EXTRACTED INFORMATION »
○ ○ ○ ○

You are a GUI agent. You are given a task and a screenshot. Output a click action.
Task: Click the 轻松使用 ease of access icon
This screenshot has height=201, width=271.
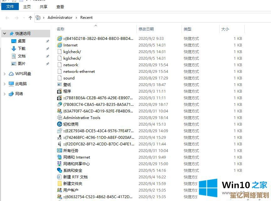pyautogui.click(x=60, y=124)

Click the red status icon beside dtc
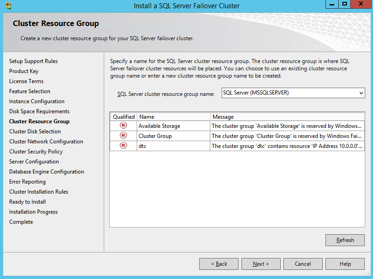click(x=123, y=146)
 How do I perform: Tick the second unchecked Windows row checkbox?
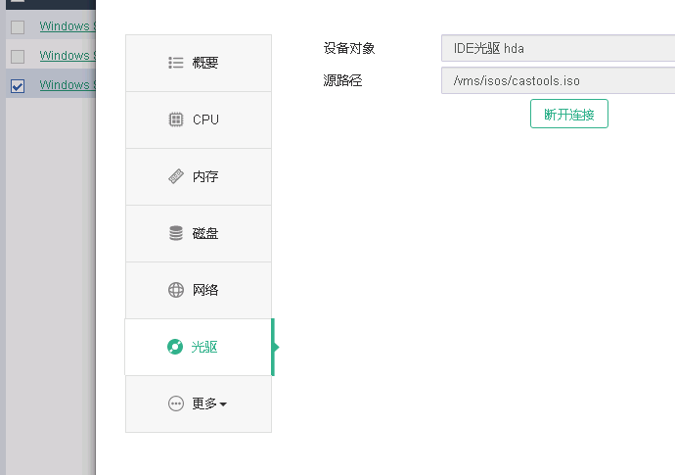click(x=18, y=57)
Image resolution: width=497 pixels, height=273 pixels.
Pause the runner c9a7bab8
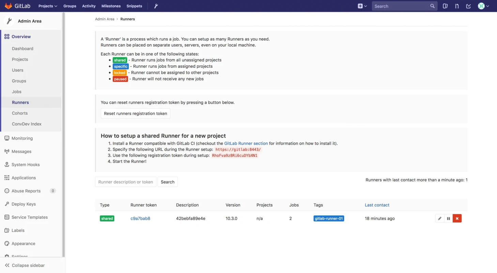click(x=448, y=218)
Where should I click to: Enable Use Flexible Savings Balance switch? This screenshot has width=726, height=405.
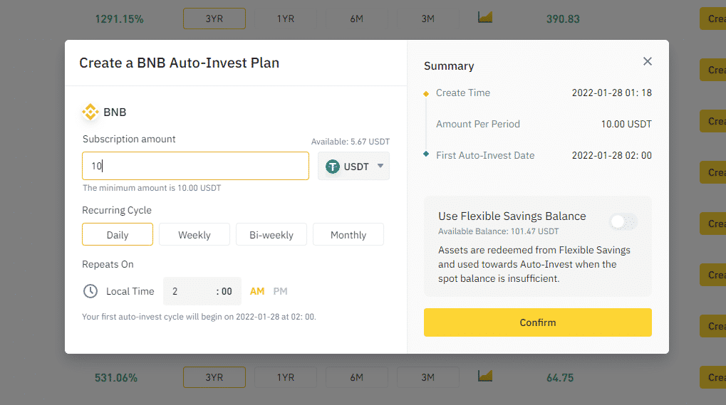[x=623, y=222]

○ ○ ○ ○

TASK INSTRUCTIONS » Would you retype the material exactly, omitting each picture?

ANSWER TO THIS EXERCISE »
You are a GUI agent. You are given a task and a screenshot. Output a click action.
Task: Click the 轻松使用 ease of access icon
This screenshot has height=201, width=271.
pyautogui.click(x=60, y=124)

Click the red status icon beside dtc
click(x=123, y=146)
 How do I perform: Tick the second unchecked Windows row checkbox?
click(x=18, y=57)
Image resolution: width=497 pixels, height=273 pixels.
Pause the runner c9a7bab8
click(x=448, y=218)
Where should I click to: Enable Use Flexible Savings Balance switch? This screenshot has width=726, height=405.
[x=623, y=222]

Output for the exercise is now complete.